Each preference share is subsequently converted into 25 each ordinary shares, $1 par
value. The entry to record the issuing of preference shares will include a...
a. debit of $10,000 to Cash.
b. debit of $1,000 to Cash.
c. credit of $10,000 to Share Capital-Preference.
d. credit of $49,000 to Share Premium-Preference.’

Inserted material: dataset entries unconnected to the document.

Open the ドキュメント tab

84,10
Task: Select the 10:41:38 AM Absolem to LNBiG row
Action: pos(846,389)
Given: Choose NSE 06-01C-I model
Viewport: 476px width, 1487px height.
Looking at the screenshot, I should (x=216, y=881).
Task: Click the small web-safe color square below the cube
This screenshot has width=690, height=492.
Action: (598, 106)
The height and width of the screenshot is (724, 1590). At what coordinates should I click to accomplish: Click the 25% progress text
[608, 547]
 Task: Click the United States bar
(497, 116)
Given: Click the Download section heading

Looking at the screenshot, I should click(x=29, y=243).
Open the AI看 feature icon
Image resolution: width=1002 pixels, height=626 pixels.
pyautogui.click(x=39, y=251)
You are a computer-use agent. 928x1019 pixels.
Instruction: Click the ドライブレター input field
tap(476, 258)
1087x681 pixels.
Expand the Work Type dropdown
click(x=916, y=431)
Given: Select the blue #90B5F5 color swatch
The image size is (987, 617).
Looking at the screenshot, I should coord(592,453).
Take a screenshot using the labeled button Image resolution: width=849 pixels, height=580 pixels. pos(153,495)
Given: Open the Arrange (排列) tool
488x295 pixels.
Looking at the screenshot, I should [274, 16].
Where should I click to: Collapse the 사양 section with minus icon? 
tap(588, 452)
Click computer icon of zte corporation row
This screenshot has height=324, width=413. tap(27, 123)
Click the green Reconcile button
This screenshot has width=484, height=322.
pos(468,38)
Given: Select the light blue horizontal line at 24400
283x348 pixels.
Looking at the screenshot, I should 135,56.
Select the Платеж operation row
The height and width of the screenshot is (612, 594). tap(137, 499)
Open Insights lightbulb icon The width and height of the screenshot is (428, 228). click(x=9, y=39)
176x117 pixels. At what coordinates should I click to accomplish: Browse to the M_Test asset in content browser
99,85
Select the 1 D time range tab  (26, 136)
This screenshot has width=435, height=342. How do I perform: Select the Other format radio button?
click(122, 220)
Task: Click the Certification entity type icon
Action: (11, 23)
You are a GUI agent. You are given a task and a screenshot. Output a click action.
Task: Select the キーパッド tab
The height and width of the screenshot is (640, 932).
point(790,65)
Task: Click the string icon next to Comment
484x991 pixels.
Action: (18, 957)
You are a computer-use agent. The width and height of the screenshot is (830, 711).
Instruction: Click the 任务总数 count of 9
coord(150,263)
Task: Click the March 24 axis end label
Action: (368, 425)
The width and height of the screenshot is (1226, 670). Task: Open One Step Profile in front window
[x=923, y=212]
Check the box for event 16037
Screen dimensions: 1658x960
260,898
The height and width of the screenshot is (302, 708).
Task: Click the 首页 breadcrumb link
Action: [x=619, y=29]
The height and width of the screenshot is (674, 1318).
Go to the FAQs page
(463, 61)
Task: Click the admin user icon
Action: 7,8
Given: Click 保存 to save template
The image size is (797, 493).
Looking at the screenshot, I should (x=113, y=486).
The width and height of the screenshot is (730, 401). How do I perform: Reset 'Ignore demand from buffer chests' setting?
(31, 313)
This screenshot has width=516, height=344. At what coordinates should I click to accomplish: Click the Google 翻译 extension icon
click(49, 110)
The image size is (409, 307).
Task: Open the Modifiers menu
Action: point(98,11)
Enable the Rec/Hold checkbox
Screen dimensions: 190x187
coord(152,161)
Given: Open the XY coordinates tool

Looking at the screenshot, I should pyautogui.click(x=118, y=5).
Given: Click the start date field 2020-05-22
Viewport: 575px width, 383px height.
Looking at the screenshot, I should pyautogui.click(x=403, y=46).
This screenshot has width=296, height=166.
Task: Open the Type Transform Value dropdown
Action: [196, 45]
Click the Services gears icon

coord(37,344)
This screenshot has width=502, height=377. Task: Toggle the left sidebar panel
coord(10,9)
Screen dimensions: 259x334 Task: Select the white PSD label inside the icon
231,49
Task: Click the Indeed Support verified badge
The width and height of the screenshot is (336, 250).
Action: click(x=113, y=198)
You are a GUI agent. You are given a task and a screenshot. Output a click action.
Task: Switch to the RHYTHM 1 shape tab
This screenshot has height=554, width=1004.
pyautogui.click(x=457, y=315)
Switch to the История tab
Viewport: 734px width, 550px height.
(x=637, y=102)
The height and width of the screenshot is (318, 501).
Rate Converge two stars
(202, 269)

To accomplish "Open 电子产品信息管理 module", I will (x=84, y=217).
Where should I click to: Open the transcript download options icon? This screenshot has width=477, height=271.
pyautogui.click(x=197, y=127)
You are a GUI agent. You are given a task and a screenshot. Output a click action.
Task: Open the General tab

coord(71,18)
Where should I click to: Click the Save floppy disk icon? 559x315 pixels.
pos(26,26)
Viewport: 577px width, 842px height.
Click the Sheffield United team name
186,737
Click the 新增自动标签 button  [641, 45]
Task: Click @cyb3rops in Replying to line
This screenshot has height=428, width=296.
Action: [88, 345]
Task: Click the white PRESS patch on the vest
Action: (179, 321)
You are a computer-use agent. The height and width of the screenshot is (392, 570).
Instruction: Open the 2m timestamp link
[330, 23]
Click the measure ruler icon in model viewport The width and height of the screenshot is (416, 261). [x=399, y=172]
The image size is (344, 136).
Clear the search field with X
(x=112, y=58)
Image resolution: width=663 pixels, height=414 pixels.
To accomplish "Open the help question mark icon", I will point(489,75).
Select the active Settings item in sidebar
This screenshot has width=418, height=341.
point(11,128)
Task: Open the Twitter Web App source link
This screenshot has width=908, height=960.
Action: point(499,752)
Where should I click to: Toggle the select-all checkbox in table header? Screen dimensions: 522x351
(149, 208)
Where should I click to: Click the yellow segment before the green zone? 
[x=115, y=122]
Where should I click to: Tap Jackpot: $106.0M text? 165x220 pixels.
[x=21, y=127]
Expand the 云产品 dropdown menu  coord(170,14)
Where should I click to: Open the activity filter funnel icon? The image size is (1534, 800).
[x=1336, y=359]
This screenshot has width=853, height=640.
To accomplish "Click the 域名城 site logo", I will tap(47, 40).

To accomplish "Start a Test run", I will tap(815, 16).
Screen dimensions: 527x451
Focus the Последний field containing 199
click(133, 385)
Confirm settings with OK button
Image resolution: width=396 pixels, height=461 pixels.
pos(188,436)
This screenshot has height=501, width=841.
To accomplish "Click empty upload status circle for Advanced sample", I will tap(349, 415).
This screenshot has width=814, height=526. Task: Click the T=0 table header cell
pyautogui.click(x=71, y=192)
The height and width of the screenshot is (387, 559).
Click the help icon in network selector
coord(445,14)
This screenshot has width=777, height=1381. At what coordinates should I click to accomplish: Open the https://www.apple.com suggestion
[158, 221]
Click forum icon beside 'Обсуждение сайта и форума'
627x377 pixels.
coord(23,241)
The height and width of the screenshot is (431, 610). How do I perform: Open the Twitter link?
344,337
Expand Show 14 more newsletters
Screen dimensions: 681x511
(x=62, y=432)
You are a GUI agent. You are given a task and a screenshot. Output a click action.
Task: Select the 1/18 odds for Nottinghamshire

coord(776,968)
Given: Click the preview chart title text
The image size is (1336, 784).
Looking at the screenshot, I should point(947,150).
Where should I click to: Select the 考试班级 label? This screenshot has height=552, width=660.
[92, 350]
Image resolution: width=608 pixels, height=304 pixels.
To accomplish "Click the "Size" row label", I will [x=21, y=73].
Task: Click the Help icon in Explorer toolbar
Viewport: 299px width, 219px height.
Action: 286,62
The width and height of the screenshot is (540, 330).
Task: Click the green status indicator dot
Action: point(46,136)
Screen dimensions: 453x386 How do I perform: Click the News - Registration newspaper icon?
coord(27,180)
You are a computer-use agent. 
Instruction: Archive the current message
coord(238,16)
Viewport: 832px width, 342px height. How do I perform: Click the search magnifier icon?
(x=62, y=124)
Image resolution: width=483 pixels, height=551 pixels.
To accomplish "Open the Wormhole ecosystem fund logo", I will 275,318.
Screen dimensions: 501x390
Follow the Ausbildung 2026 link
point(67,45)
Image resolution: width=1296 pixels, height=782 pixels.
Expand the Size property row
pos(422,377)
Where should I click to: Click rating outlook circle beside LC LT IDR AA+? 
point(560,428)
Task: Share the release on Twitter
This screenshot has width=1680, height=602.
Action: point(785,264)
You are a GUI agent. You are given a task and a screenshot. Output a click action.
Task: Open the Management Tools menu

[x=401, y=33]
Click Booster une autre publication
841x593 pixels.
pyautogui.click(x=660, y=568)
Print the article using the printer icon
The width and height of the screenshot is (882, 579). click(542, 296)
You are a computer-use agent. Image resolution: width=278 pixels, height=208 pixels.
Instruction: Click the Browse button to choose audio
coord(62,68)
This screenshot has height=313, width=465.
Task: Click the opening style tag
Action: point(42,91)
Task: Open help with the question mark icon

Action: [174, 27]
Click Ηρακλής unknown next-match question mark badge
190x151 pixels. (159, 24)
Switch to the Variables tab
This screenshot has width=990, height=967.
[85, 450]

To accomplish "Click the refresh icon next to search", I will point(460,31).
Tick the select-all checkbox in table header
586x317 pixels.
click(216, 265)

9. Blue issues 1,000 convertible preference shares that have a par value of $10 per share.
The shares were issued at a price of $50 per share. Each preference share is
subsequently converted into 25 each ordinary shares, $1 par value. The entry to record
the convertion of preference shares when the ordinary market price of $5 will include a...
a. debit of $125,000 to Cash.
b. debit of $10,000 to Share Capital-Preference.
c. credit of $100,000 to Share Capital-Ordinary.
d. credit of $100,000 to Share Premium-Ordinary

10. On January 1, 2019, Moon Co. issued $500,000 of 6% bonds at 102, which are due on
January 1, 2024. One detachable stock warrants entitling the holder to purchase for $15
one share of Moon's ordinary shares $10 par value, were attached to each $100 bond.
The bonds without the warrants would sell at $460,071. On January 1, 2019, the fair
value of Moon's shares was $25 per share. On January 1, 2019, Moon should record
bonds payable at...
a. $0.
b. $460,071.
c. $500,000.
d.$510,000.

11. Moon Corp. issued 100 convertible bonds at par (at face value of $1,000 per bond) on
January 1, 2019. The bonds have a four-year term with a stated rate of interest of 6%,
Interest is payable annually at December 31. The market rate of interest on similar
non-convertible debt is 8%. Each bond is convertible into 100 ordinary shares with a par
value of $5. The net present value of the debt without the conversion feature is $93,376.
Assuming that Moon converts its bonds into ordinary shares when the carrying amount
of bonds are $96,434 and the market price of ordinary share is $20 per share. The entry
to record the covertion of bonds will include a...
a. credit of $6,624 to Share Premium-Conversion Equity.
b. credit of $150,000 to Share Premium-Ordinary.
c. debit of $96,434 to Bonds Payable.
d. debit of $200,000 to Cash.

12. On January 1, 2019, Moon Co. issued $500,000 of 6% bonds at 102, which are due on
January 1, 2024. One detachable stock warrants entitling the holder to purchase for $15
one share of Moon's ordinary shares $10 par value, were attached to each $100 bond.
The bonds without the warrants would sell at $460,071. On January 1, 2019, the fair
value of Moon's shares was $25 per share. Assuming investor exercise all warrants on
June 1, 2020. The entry to record the exercise of warrants will include a...
a. debit of $39,929 to Share Premium-Warrant
b. credit of $50,000 to Share Capital-Ordinary.
c. debit of $125,000 to Cash.
d. credit of $75,000 to Share Premium-Ordinary

13. On January 1, 2019, Moon Co. issued $500,000 of 6% bonds at 102, which are due on
January 1, 2024. One detachable stock warrants entitling the holder to purchase for $15
one share of Moon's ordinary shares $10 par value, were attached to each $100 bond.
The bonds without the warrants would sell at $460,071. On January 1, 2019, the fair
value of Moon's shares was $25 per share. Assuming investor exercise all warrants on
June 1, 2020. The entry to record the exercise of warrants will include a...
a. debit of $125,000 to Cash.
b. credit of $75,000 to Share Capital-Ordinary.